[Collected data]
+ + + + +
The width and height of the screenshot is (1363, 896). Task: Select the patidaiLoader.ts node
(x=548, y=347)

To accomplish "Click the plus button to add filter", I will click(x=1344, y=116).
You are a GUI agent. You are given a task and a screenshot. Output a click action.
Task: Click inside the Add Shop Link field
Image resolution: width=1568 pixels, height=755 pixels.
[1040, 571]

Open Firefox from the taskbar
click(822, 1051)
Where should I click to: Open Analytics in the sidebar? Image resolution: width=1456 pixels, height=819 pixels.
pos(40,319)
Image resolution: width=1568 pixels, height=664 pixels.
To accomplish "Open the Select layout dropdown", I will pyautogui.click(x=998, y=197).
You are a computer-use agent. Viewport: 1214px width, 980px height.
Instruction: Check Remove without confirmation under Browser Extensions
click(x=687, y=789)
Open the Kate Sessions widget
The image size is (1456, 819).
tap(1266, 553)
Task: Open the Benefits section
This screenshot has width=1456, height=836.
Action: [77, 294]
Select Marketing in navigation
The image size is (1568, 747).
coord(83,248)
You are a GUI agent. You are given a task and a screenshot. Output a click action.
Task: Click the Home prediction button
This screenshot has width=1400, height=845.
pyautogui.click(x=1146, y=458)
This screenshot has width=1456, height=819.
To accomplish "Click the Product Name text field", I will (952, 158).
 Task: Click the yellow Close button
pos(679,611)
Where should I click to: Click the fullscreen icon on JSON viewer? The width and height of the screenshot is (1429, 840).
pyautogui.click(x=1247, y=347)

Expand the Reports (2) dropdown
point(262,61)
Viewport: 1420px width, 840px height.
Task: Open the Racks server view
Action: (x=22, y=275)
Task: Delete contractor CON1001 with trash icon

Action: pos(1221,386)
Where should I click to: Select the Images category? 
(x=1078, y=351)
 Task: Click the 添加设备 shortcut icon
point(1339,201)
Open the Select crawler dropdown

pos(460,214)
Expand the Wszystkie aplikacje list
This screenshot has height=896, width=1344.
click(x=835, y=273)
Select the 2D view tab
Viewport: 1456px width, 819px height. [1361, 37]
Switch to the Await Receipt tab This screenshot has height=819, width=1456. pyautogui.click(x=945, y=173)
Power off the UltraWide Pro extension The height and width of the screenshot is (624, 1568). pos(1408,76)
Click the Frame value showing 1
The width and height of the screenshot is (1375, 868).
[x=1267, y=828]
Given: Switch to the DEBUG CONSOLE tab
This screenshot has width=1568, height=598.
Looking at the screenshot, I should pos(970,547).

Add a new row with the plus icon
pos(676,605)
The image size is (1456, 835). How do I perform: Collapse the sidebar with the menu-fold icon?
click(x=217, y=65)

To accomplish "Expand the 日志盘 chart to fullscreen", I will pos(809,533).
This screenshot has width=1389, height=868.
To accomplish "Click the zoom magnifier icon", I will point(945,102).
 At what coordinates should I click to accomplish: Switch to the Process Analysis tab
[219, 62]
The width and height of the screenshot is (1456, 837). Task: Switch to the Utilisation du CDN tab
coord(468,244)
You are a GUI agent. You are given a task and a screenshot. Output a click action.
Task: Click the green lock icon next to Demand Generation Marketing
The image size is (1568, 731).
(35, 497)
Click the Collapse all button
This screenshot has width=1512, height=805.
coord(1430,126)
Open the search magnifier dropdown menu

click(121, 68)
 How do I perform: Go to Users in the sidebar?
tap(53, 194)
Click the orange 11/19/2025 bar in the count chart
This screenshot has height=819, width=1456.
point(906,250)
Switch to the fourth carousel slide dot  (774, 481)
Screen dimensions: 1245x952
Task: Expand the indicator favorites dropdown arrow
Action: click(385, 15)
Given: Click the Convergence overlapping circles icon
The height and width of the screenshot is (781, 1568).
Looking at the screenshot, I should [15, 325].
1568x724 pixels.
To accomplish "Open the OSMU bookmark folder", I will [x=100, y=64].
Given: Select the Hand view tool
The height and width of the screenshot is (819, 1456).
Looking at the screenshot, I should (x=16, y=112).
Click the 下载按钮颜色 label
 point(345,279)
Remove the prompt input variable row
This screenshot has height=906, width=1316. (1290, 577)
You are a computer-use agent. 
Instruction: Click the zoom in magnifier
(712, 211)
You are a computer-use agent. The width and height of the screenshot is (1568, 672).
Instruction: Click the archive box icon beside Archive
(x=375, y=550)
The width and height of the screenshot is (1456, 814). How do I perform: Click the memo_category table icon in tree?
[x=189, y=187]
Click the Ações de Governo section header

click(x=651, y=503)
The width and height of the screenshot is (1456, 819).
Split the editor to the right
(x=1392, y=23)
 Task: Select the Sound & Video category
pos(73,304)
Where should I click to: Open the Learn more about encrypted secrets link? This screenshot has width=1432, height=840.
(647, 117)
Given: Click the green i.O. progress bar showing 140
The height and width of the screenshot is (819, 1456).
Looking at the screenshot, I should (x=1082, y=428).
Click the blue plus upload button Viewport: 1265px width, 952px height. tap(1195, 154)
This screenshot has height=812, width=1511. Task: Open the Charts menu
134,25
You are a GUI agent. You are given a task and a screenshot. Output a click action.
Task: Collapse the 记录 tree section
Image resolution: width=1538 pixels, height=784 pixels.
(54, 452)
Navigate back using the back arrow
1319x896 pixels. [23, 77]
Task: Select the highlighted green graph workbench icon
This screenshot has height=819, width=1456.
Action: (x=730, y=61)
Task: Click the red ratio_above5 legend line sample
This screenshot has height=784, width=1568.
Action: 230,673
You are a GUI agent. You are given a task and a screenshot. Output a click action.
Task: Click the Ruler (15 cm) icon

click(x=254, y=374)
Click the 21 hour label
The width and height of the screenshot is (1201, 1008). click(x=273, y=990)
+ + + + +
EXERCISE:
Look through the entries above; copy every line holding the string "Marketing".

REPLY:
Select Marketing in navigation
Task: Click the green lock icon next to Demand Generation Marketing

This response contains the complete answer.